„With or without you“, die Frage à la U2 stellt sich für Billy Idol nicht. Es geht nur „with Steve Stevens“. Und mit Derek Sherinian (Keys), Stephen McGrath (Bass) und Brian Tichy (Drums) hat er eine Superband am Start, die groovt wie die Hölle!
Nach einigem zögern aufgrund der mittlerweile unverschämt hohen Ticketpreise hatte ich mich doch entschlossen, mir den Pop-Punker mit der Stoppelfrisur und seinem Sideman mit den schwarz lackierten Fingernägeln mal live reinzuziehen.
Es gab keine Vorband, doch Mr. Idol schaffte es mühelos mit einem fast zweieinhalb stündigen Konzert den Abend auszufüllen und trotzdem sehr kurzweilig zu gestalten. Es wurden natürlich alle alten Hits präsentiert. Aber auch die Songs der neuesten CD fügten sich sehr gut in Billys Pop-Rock-Menü ein. Dazu gab es ein paar Covers wie z.B. Van Halens „Jump“, was mir eine hervorragende Möglichkeit bot, die Theke aufzusuchen. Passend zum Wetter schmetterte Billy außerdem den Mungo-Jerry-Gassenhauser „In the summertime“ in die Menge. Im Zugabenteil zeigte er, dass er ohne Probleme als Sänger bei AC/DC einsteigen könnte. Mit seiner Version von „Thunderstruck“ kam er gesanglich sicherlich näher an die CD Version heran, als dies Brian Johnson live je gelingen könnte.

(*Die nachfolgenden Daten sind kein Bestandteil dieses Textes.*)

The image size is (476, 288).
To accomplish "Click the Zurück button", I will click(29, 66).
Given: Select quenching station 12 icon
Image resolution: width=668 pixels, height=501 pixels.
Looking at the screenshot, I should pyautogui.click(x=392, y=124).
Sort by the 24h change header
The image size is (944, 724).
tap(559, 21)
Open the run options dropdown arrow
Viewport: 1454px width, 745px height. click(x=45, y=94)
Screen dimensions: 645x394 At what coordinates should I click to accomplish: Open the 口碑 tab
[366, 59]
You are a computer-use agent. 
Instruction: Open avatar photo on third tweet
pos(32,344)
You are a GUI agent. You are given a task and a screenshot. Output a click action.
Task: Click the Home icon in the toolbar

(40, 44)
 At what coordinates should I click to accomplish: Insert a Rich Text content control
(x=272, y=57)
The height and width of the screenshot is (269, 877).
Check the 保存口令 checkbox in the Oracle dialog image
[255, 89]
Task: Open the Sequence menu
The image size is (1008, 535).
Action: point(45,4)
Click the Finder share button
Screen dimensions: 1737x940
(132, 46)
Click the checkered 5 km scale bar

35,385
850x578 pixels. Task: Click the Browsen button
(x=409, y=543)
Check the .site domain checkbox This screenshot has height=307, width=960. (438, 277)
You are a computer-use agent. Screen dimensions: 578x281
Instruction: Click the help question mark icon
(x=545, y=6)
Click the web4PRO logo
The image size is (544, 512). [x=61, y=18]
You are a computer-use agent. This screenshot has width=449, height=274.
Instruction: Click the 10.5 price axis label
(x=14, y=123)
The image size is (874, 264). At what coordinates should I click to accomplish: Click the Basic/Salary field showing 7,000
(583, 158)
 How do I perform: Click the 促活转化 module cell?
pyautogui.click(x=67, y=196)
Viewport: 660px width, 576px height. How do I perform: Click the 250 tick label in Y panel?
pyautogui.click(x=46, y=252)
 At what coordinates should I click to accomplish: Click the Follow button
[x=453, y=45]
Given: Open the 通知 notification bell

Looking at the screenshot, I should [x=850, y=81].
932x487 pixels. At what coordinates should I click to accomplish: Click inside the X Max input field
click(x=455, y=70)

Billy Idol kam sehr sympatisch rüber und ging sehr gut auf’s Publikum ein. Es waren Kleinigkeiten, die dies unterstrichen. Z.B. als er weit vorne im Publikum einen kleineren Jungen auf den Schultern entdeckte und ihm einen soeben handsignierten Drumstick entgegenstreckte. Außerdem übertrieb er es nicht mit seinem Dieter-Bohlen-Faust-in-die-Luft-bösen Gesichtsausdruck.
Bei „Eyes without a face“ konnte Bassist Stephen McGrath bei den Backing Vocals brillieren. Seine Statur und sein auf Heavy getrimmtes Äußeres ließen eher die Stimme einer Thrashband vermuten. Doch bei diesem Song glänzte er im Refrain mit seiner engelsgleichen und weichen Stimme.
Ein Höhepunkt des Abends war für mich als Gitarrist natürlich Steve Stevens. Seine präzise Spielweise ist einfach unschlagbar! Es gibt achtel Noten und achtel Noten beim Rhythmusspiel. Jeder kann sie spielen bei einem vermeintlich einfachen Song wie „Rebel Yell“. Aber er beherrscht sie wie kein anderer. Diese Anschläge, dieser Attack, dieser Drive! Hammergeil! Unglaublich was er dann in seinem Flamenco-angehauchten Solopart mit seiner Gitarre anstellt. Er spielte dermaßen schnell und dabei immer superpräzise, dass einem schwindelig wurde. Supergeil!!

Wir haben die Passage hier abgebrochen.